* Begin RECORDED DATA *

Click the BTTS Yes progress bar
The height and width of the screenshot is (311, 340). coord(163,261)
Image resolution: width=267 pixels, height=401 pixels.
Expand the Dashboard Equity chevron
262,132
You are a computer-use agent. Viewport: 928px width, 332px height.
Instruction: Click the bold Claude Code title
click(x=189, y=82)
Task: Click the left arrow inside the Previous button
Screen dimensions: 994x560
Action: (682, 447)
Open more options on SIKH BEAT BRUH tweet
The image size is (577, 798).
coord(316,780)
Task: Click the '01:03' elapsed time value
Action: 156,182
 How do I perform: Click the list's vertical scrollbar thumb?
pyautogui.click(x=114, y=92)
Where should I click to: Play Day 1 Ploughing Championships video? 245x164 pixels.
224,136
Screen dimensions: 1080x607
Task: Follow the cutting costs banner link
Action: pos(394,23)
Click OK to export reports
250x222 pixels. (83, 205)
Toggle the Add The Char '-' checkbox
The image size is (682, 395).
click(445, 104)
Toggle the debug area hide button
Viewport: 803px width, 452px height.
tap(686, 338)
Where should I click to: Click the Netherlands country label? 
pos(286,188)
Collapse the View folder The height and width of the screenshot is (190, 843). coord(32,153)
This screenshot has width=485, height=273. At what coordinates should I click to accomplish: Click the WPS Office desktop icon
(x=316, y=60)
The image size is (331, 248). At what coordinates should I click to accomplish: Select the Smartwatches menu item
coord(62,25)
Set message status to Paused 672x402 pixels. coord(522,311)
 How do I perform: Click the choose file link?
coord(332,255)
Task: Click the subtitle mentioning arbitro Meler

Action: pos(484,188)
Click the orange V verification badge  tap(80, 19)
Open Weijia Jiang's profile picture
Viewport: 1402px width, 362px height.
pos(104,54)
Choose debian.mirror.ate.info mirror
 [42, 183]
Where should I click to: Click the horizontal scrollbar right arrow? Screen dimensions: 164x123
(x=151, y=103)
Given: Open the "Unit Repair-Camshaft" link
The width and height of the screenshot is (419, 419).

* End RECORDED DATA *

WORK TO COMPLETE ->
Format every item above as a numbered list, and skip any blank lines.

ANSWER ->
1. Click the BTTS Yes progress bar
2. The height and width of the screenshot is (311, 340). coord(163,261)
3. Image resolution: width=267 pixels, height=401 pixels.
4. Expand the Dashboard Equity chevron
5. 262,132
6. You are a computer-use agent. Viewport: 928px width, 332px height.
7. Instruction: Click the bold Claude Code title
8. click(x=189, y=82)
9. Task: Click the left arrow inside the Previous button
10. Screen dimensions: 994x560
11. Action: (682, 447)
12. Open more options on SIKH BEAT BRUH tweet
13. The image size is (577, 798).
14. coord(316,780)
15. Task: Click the '01:03' elapsed time value
16. Action: 156,182
17.  How do I perform: Click the list's vertical scrollbar thumb?
18. pyautogui.click(x=114, y=92)
19. Where should I click to: Play Day 1 Ploughing Championships video? 245x164 pixels.
20. 224,136
21. Screen dimensions: 1080x607
22. Task: Follow the cutting costs banner link
23. Action: pos(394,23)
24. Click OK to export reports
25. 250x222 pixels. (83, 205)
26. Toggle the Add The Char '-' checkbox
27. The image size is (682, 395).
28. click(445, 104)
29. Toggle the debug area hide button
30. Viewport: 803px width, 452px height.
31. tap(686, 338)
32. Where should I click to: Click the Netherlands country label? 
33. pos(286,188)
34. Collapse the View folder The height and width of the screenshot is (190, 843). coord(32,153)
35. This screenshot has width=485, height=273. At what coordinates should I click to accomplish: Click the WPS Office desktop icon
36. (x=316, y=60)
37. The image size is (331, 248). At what coordinates should I click to accomplish: Select the Smartwatches menu item
38. coord(62,25)
39. Set message status to Paused 672x402 pixels. coord(522,311)
40.  How do I perform: Click the choose file link?
41. coord(332,255)
42. Task: Click the subtitle mentioning arbitro Meler
43. Action: pos(484,188)
44. Click the orange V verification badge  tap(80, 19)
45. Open Weijia Jiang's profile picture
46. Viewport: 1402px width, 362px height.
47. pos(104,54)
48. Choose debian.mirror.ate.info mirror
49.  [42, 183]
50. Where should I click to: Click the horizontal scrollbar right arrow? Screen dimensions: 164x123
51. (x=151, y=103)
52. Given: Open the "Unit Repair-Camshaft" link
53. The width and height of the screenshot is (419, 419).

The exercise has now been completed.